● READING PASSAGE:
The environmental-first principle.

Every report BIE produces is written about the AI deployment, never about the individuals using it. This is not a copy preference. It is a discipline enforced at three layers: in the prompt, in the schema, in the guardrails registry. The deployment is the subject of every primary statement; individuals appear only as evidence in the drilldown layer. We will not bend on this, and the reason is worth explaining.

The temptation, when reading conversation data, is to write about the person on the other end of the screen. They are right there. The transcript shows their words, their frustrations, their confusion, their dependency. It is easy — and it would feel insightful — to produce a report that names individual users and characterizes their behavior. Easy, and wrong. The customer is not the individual user. The customer is the AI deployment. The deliverable is intelligence about how the deployment is functioning. Naming individuals collapses the right kind of intelligence into the wrong kind: a behavioral diagnosis of a person rather than a structural observation about a system.

The wrong version of a report sentence reads: "Maya has a 0.9 dependency score. She is your critical connector." The right version reads: "The deployment depends too heavily on a small number of users for inclusion work. If the top three step back, the deployment has no distributed capacity to absorb it." Same data underneath. Different unit of analysis. Only the second version supports a structural intervention.

● PROBLEM DESCRIPTION:
Answer from the environmental-first principle passage:
(a) At which three layers is the discipline enforced?
(b) Who does the passage say the customer is?
(c) What dependency score does the wrong version of the report sentence give Maya?
The rows after this passage are separate material.

● THE DATA:
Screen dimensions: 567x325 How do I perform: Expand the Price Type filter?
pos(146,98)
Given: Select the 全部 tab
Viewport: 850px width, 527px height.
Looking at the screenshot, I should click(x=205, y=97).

● ANSWER SPACE:
(a) The prompt, the schema, and the guardrails registry.
(b) The AI deployment.
(c) 0.9.